The records follow. Copy them exactly, but omit the pictures.

[Provided records]

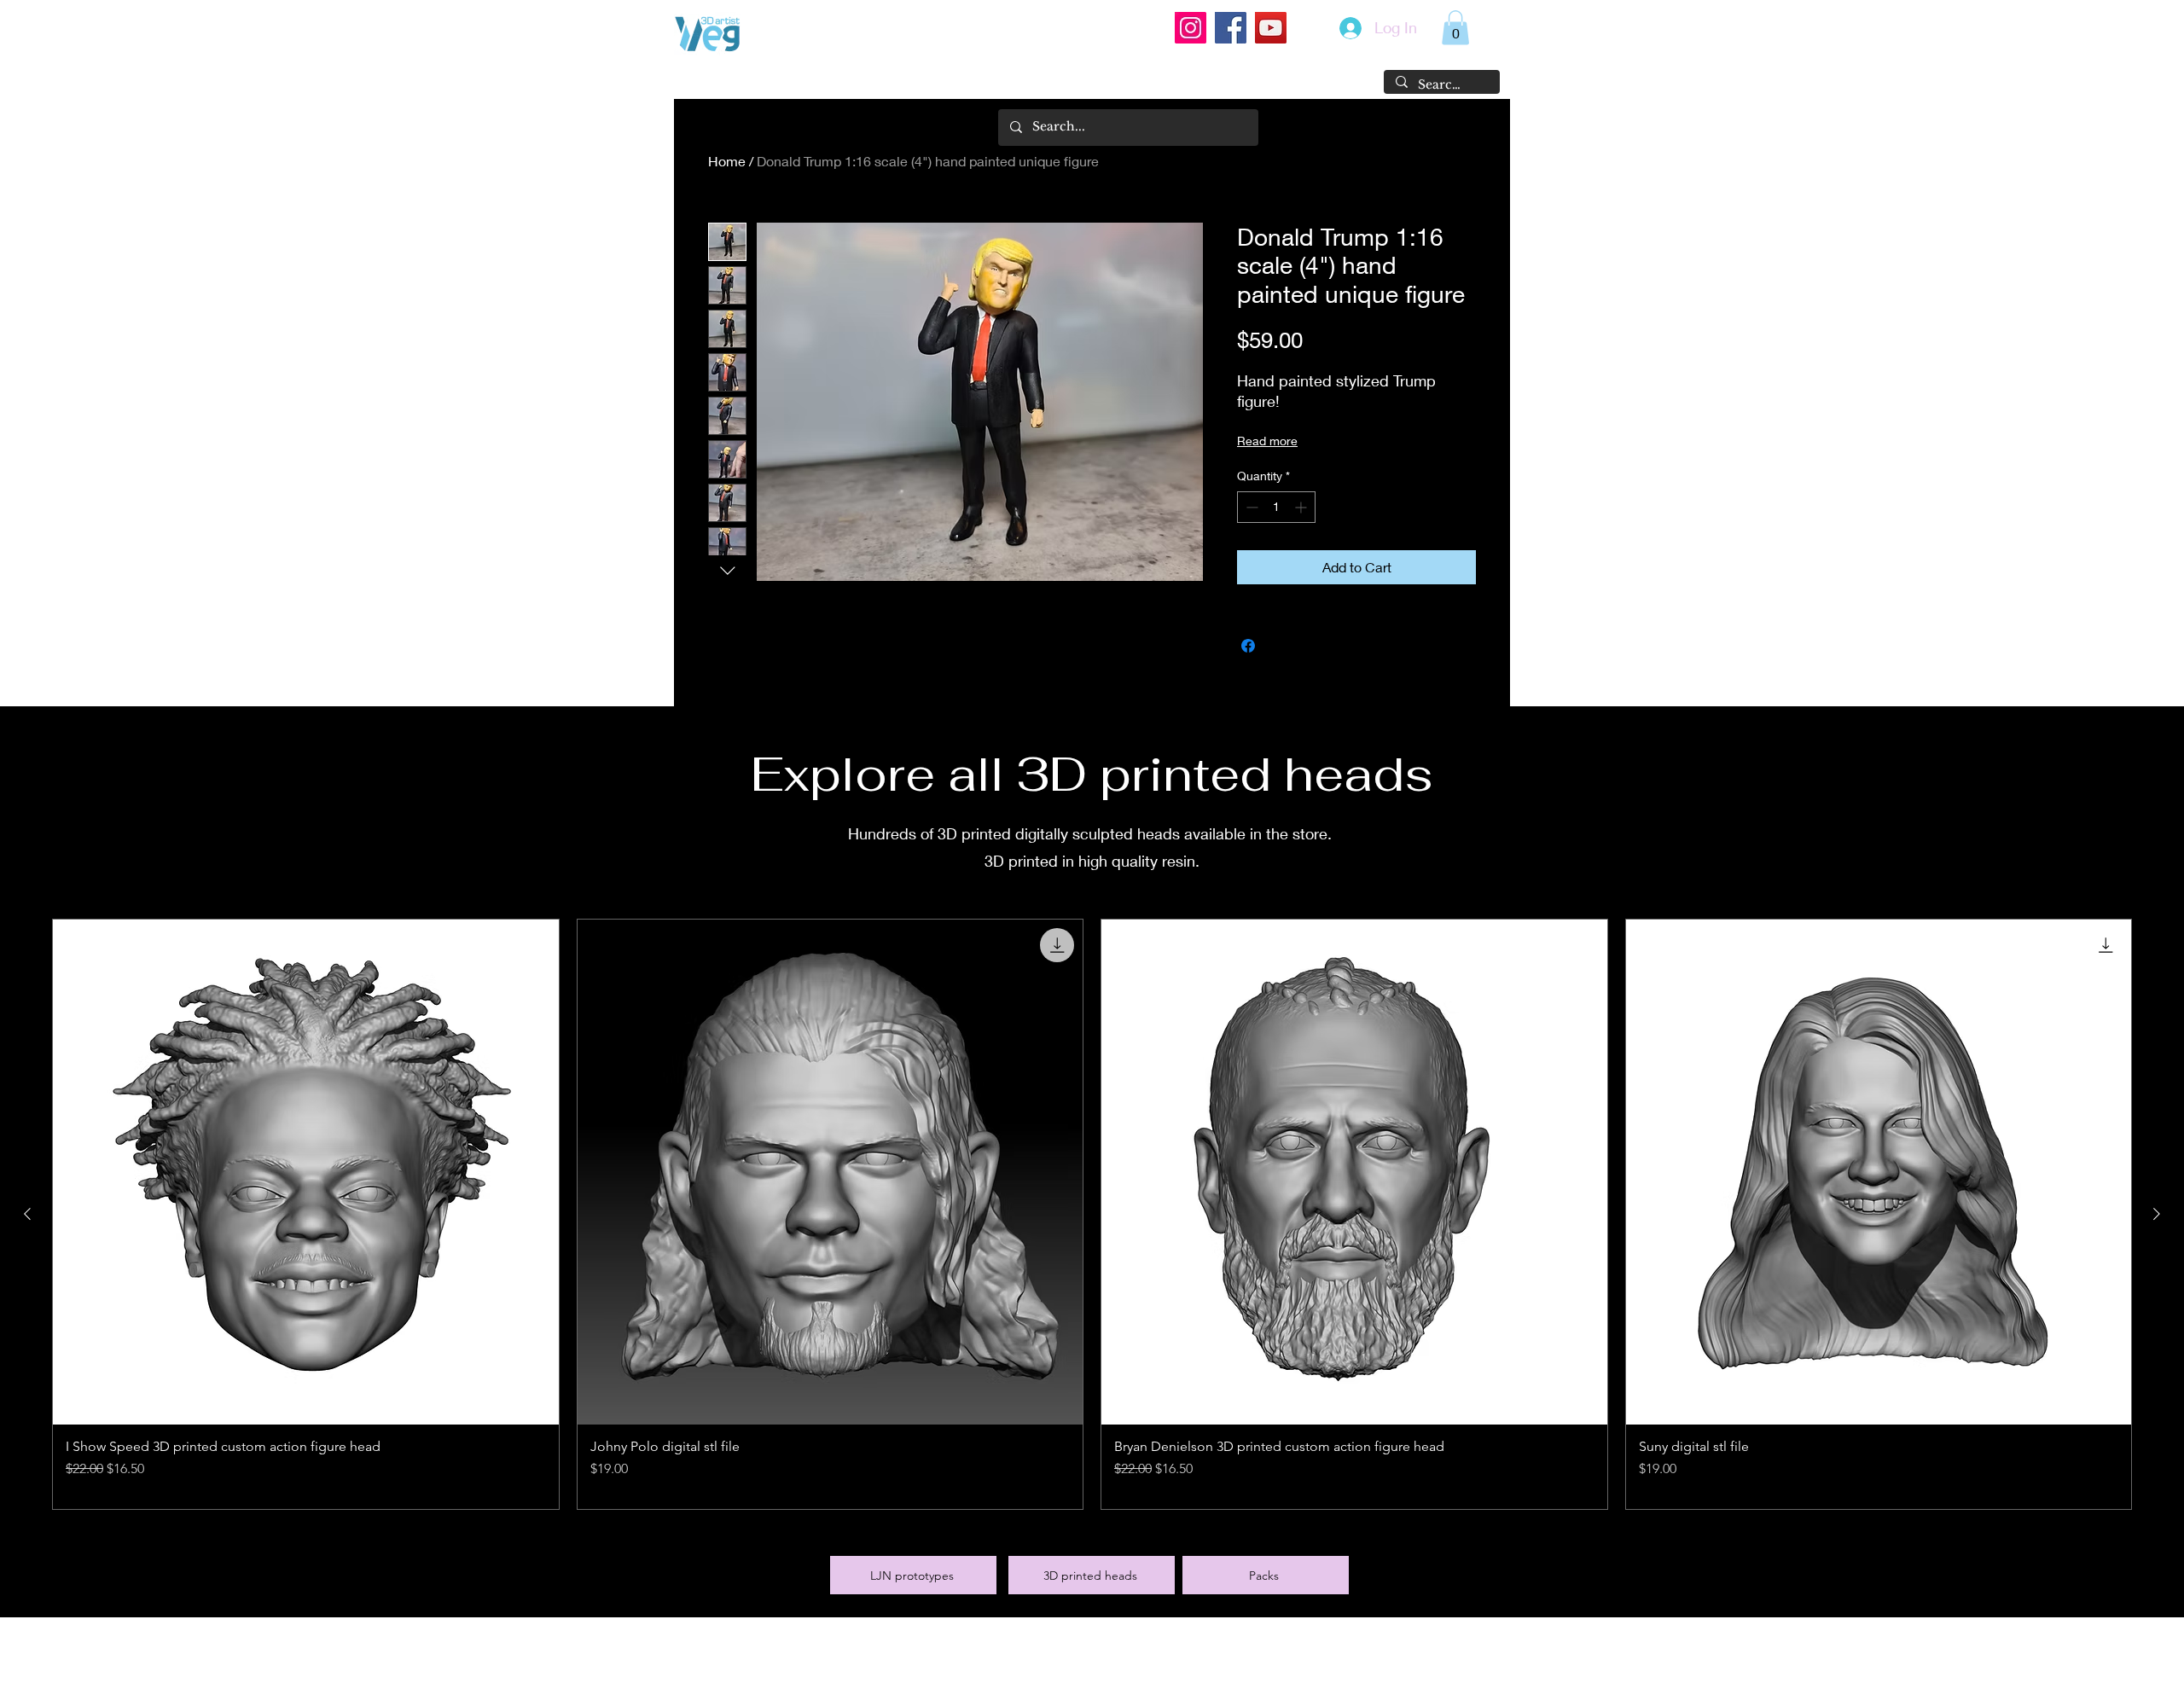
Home (727, 161)
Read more (1267, 440)
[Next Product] (2156, 1214)
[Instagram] (1190, 28)
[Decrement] (1250, 507)
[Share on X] (1280, 645)
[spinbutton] (1276, 507)
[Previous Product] (27, 1214)
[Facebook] (1230, 28)
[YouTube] (1271, 28)
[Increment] (1302, 507)
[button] (1455, 27)
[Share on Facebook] (1248, 645)
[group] (1092, 1215)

[/Provided records]

▶ Your solution
Home (727, 161)
Read more (1267, 440)
[Next Product] (2156, 1214)
[Instagram] (1190, 28)
[Decrement] (1250, 507)
[Share on X] (1280, 645)
[spinbutton] (1276, 507)
[Previous Product] (27, 1214)
[Facebook] (1230, 28)
[YouTube] (1271, 28)
[Increment] (1302, 507)
[button] (1455, 27)
[Share on Facebook] (1248, 645)
[group] (1092, 1215)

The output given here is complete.